Problem description »
Identify, in the records below, every line where the string "agent" appears, and copy each such line.

Dataset records »
--

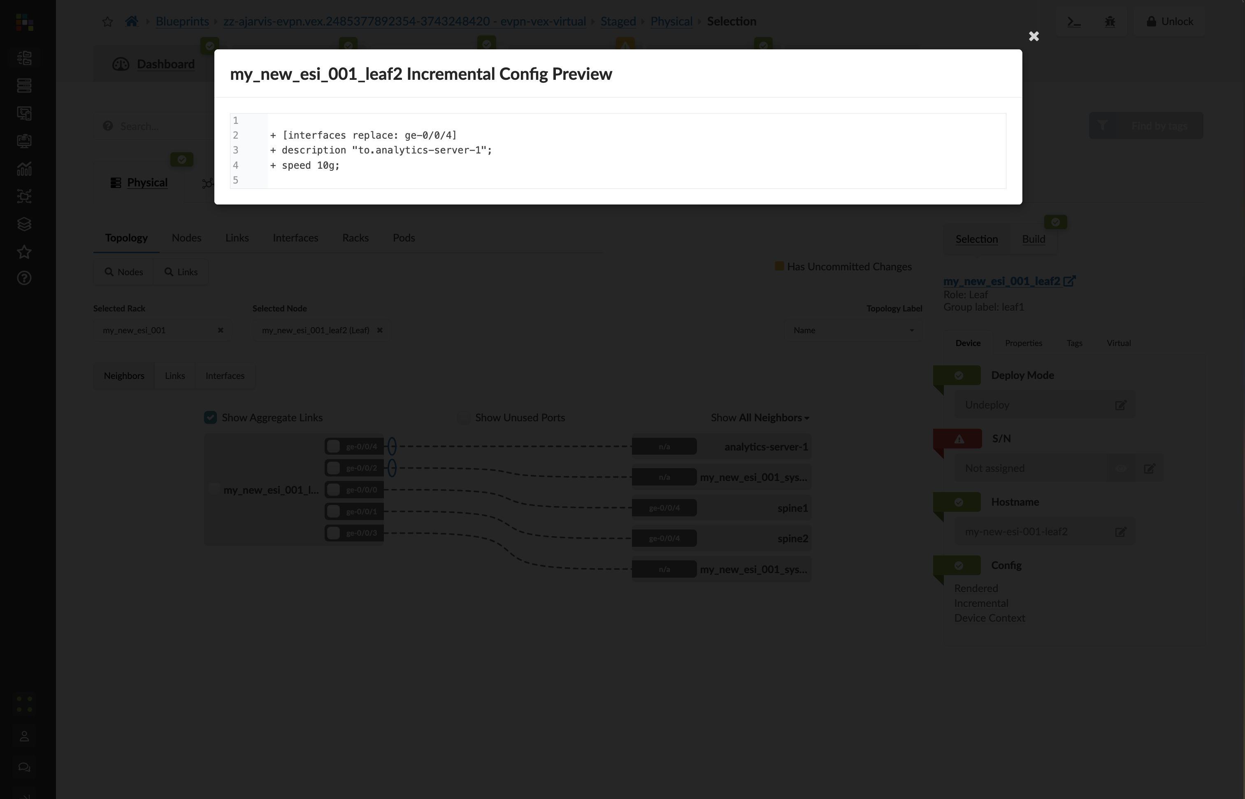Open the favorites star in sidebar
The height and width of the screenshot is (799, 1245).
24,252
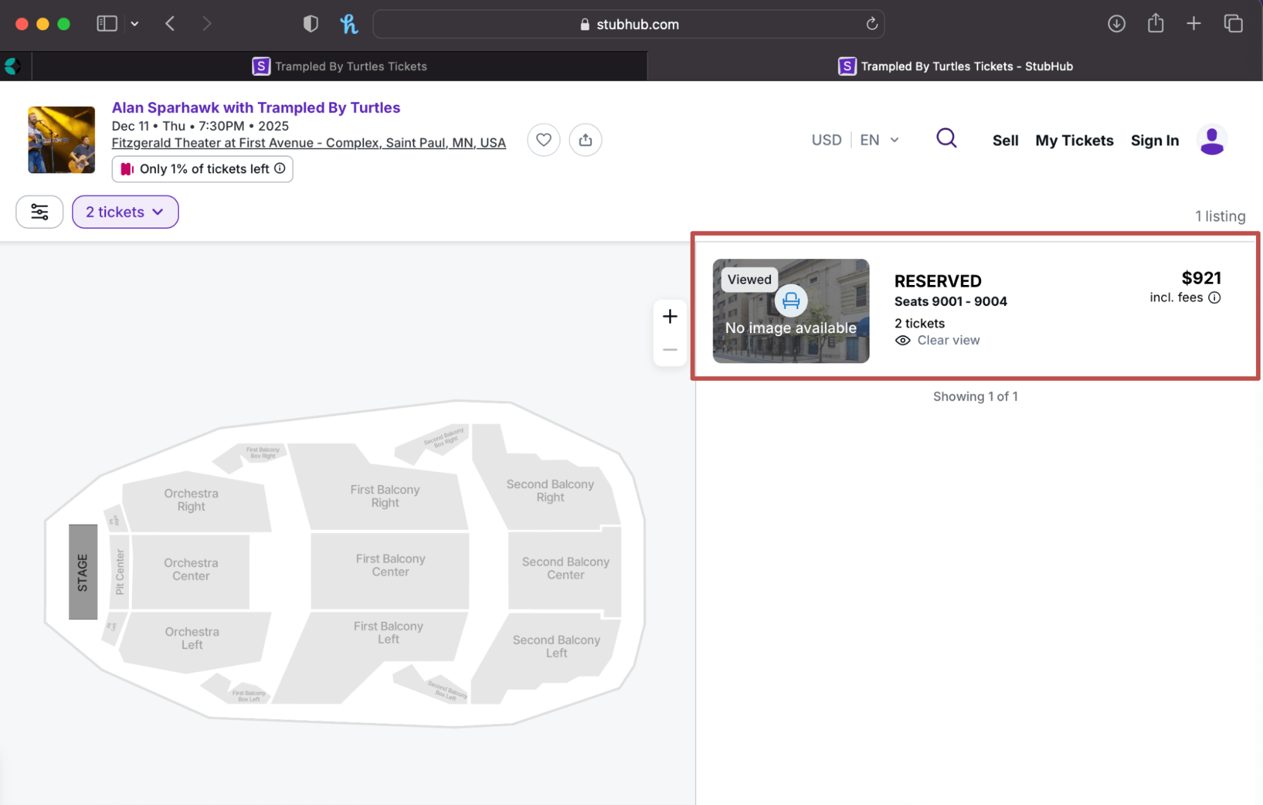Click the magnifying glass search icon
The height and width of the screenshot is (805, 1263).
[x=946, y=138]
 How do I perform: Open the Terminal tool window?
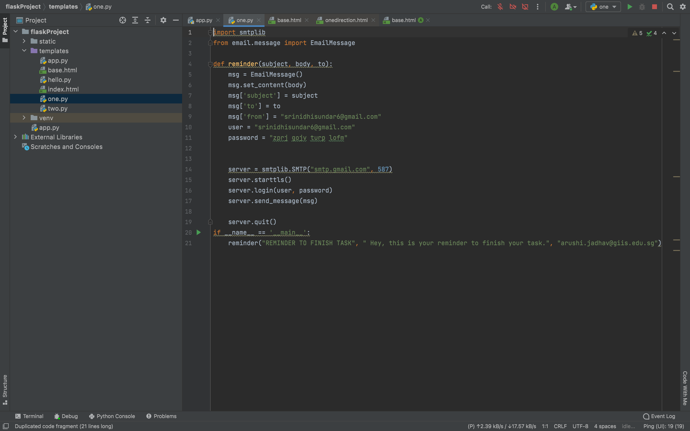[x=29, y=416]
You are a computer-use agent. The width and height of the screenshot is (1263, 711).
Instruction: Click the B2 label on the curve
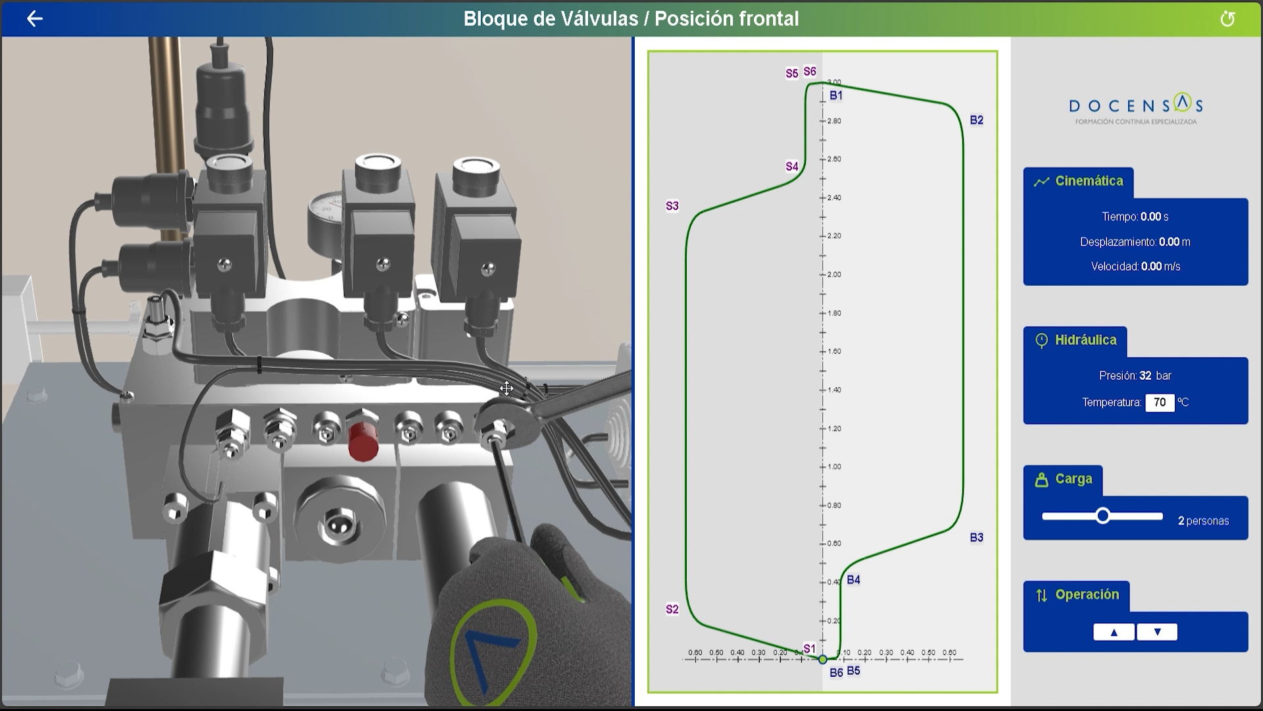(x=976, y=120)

--

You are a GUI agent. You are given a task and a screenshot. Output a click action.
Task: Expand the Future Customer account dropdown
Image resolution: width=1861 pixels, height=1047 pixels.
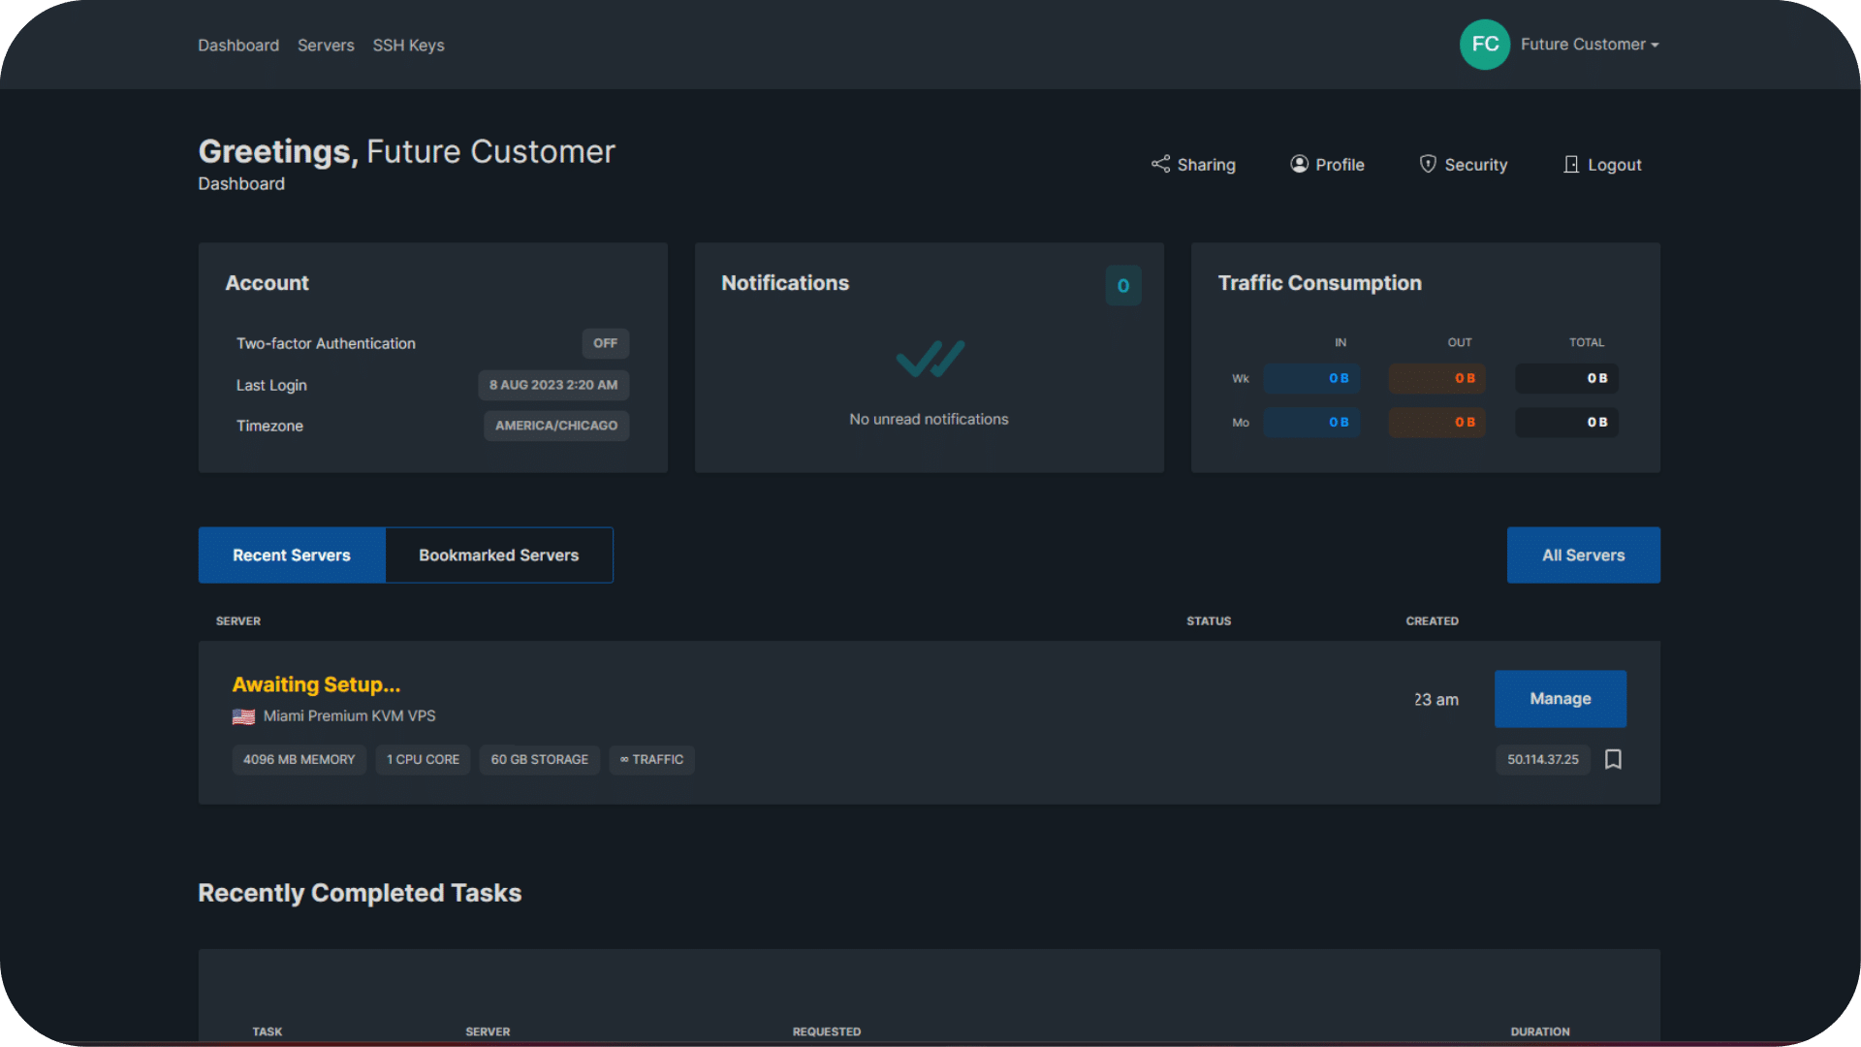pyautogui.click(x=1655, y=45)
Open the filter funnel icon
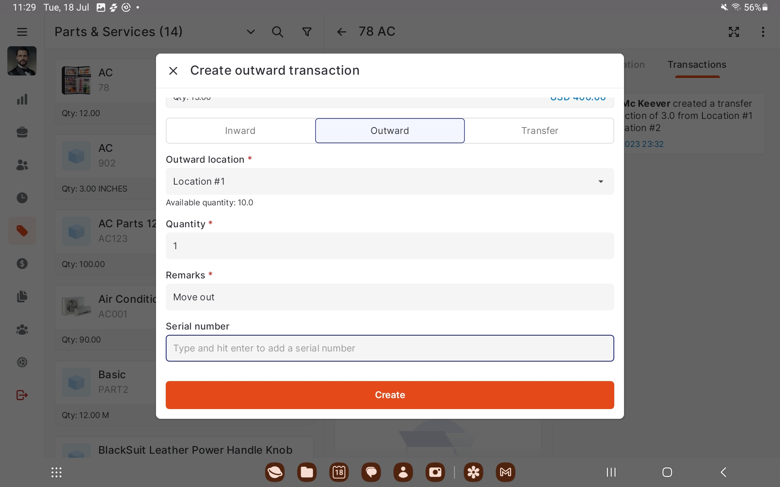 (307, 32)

--

Final answer »
You are a computer-use agent. The width and height of the screenshot is (1263, 711).
You are a GUI agent. You are given a task and a screenshot. Output a click action.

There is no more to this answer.